Having four kids isn’t easy. Having three kids isn’t easy. two, or even one, isn’t easy.
so in an effort to help other people adjust to having multiple children, here are a few things that have been helping me to adjust:
– calendar: I don’t think I could live without my Google calendar. Between hybrid schooling and having to remember which days are in class and which are on the computer to all of the sporting events for 3 kids now, if I didn’t use the calendar, i would never remember what day it is.
– schedule: I started to wake up everyday and make my bed. no matter what. it’s the first thing i do in the morning. then i have my coffee while the kids watch their tablets and eat their muffins. that’s a schedule i keep everyday and it helps so much. i think there have been two days since the baby has been here that i didn’t make my bed and i just felt so off all day. like completely out of sorts.
– less clutter: since the baby has been born I’ve gone through so much old clothes to give away because I just couldn’t stand the clutter anymore. not looking at just STUFF everywhere since we’re pretty much bound to saying in the house, has made a huge difference for my mind set. i share less clutter in my house = less clutter in my mind. it really helps me to have a clear head.
– communication with my husband: it wasn’t always as easy as it is now, but we’ve come a long way since baby no. 1. telling him how i’m feeling whether i know he’ll understand or not is important for me. if i need extra help or if i just need something from him, it’s so important to let him know.

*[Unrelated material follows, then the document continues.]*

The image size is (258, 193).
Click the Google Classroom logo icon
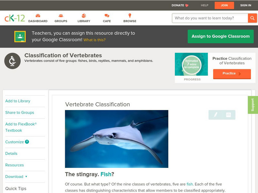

– getting out of the house: sometimes the thought of having to leave the house with four kids seems impossible, but once i do it.. it just makes me feel good. i mean, lets be honest.. there are times when i take them out and they completely drive me insane because I won’t give them a smoothie (THERE WERE TOO MANY BEES) but just going for walk around the block or taking them to the park makes all of the difference.
– my blog: having something for myself, that’s just mine. it’s like therapy for me and not just because i get all of my thoughts out but because it takes me away from all of the crazy, even if it’s just for a half hour a day. i’m the kind of person who likes being in the house surrounded by the craziness but there are times where i need to just clear my head, some people like to go out and do something but just going upstairs, shutting my door and working on my blog is just enough.